[TEXT SEGMENT — start]
There is a significant influence of pressure from the private sector on the dynamics of health regulation, resulting in poor governance by managers and professionals at the interstate regulatory center. The predominance of hospitals under an indirect management model or contracted by the SUS directly compromises public control over previously agreed regulatory flows, generating a conflictive and uncertain scenario. This confirms Matus\'s17 theoretical propositions on governability as a reflection of the unequal power that social actors have to carry out their governing project through the coexistence of other contested projects. Governability is therefore the relationship between the variables controlled and not controlled by the actors and refers to the influence that these actors have over the decisive variables and the degree of control they share with other actors, so that the greater the number of variables controlled by an actor, the greater their freedom of action and, consequently, their governability over idealized government projects.
Thus, by analyzing the interstate management of the SUS, this study has contributed to what Matus17 points out about the possibility of the category of "governability" revealing the opposing forces exerted by the "socio-political system on a given government project and the actors in that project." It is worth highlighting the limited time that has elapsed since the data were collected, despite the low probability of changes in the study scenario, given the government\'s inertia in making progress on interstate regionalization.
Recently, the creation of Interstate Health Macro-Regions was approved in an agreement reached at the Tripartite Interagency Commission in September 2024. If this creation is accompanied by effective measures to strengthen the federal and state levels in the management of these macro-regions, with an increase in financial resources and the establishment of planning, agreement and regulatory mechanisms, it may be possible to reduce the population\'s problems of access to medium and high complexity services in these areas. However, the political issues identified in this study will not be overcome simply by increasing the efficiency of interstate regional management.
[TEXT SEGMENT — finish]
** TASK ITEM A **
In the text on interstate health regulation, when was the creation of Interstate Health Macro-Regions approved?
** TASK ITEM B **
Repeat part of the text on interstate health regulation, beginning at the words "Recently, the creation" and stopping after "interstate regional management.".
** TASK ITEM C **
Continue the text on interstate health regulation in the SUS from where it stops.
[MATERIAL PROVIDED — start]
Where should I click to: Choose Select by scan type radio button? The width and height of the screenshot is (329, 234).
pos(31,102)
[MATERIAL PROVIDED — finish]
[MATERIAL PROVIDED — start]
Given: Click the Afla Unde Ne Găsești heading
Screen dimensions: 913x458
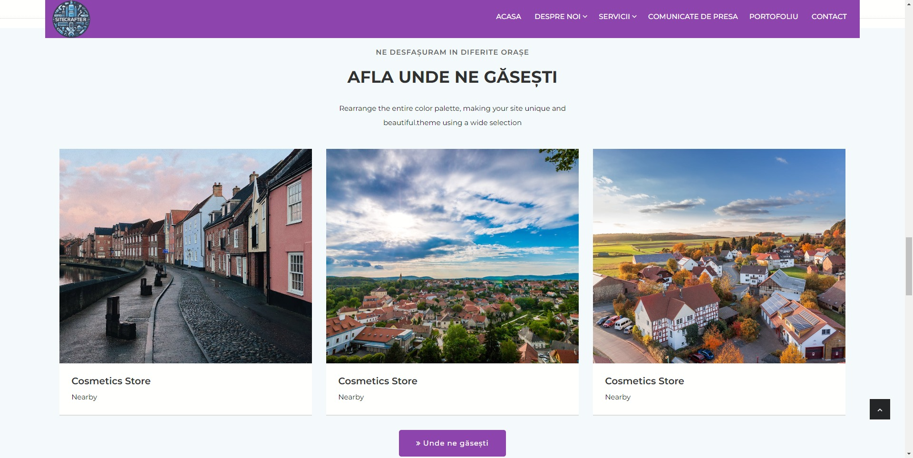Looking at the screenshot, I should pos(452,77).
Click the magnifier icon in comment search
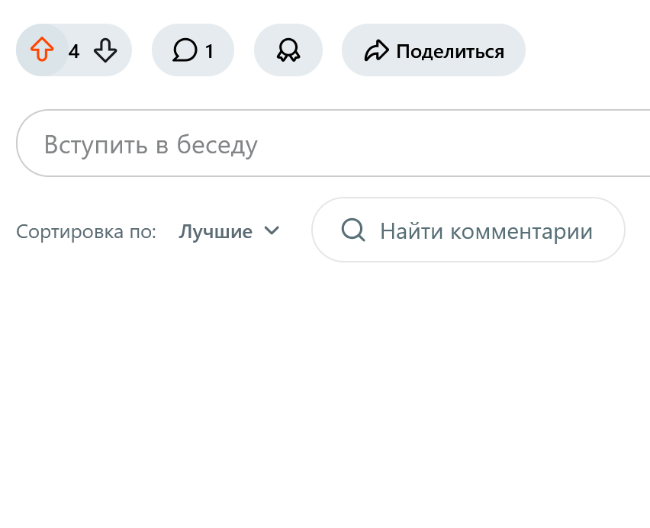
[MATERIAL PROVIDED — finish]
[MATERIAL PROVIDED — start]
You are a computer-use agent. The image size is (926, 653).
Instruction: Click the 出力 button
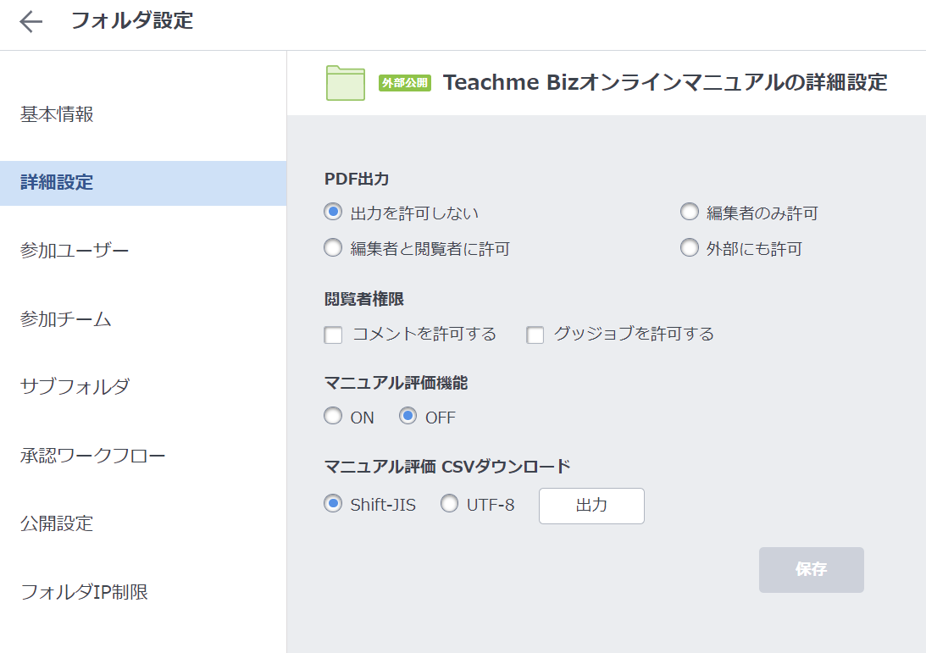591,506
[MATERIAL PROVIDED — finish]
** RESULT A **
In September 2024, at the Tripartite Interagency Commission.

** RESULT B **
Recently, the creation of Interstate Health Macro-Regions was approved in an agreement reached at the Tripartite Interagency Commission in September 2024. If this creation is accompanied by effective measures to strengthen the federal and state levels in the management of these macro-regions, with an increase in financial resources and the establishment of planning, agreement and regulatory mechanisms, it may be possible to reduce the population\'s problems of access to medium and high complexity services in these areas. However, the political issues identified in this study will not be overcome simply by increasing the efficiency of interstate regional management.

** RESULT C **
The obstacles to SUS management identified in this study reveal the limited possibilities for governing the system across interstate borders without tripartite interfederal coordination with a legal framework that includes mechanisms for integrating planning, physical programming, and budgeting between the states. SUS interstate regionalization projects involve purposes with significant redistributive objectives among multiple actors from different scenarios and institutions, requiring correlations of forces sufficient to overcome contradictions that cut across federal and municipal scenarios, without detaching them from those imposed by the power of the private sector.
In short, there are three important relativizations of the "governability" category highlighted by Matus17 that help us understand the obstacles to interstate management of the SUS summarized here. The first refers to the fact that the system has unequal conditions of governability, since the actors do not have the same control over the number and types of variables. The second relates the governability of the system to the propositional content of the government project, where more modest goals increase the likelihood of better governability conditions, as opposed to very ambitious goals. The third is that the governability of the system is directly proportional to the governing capacity of the actors.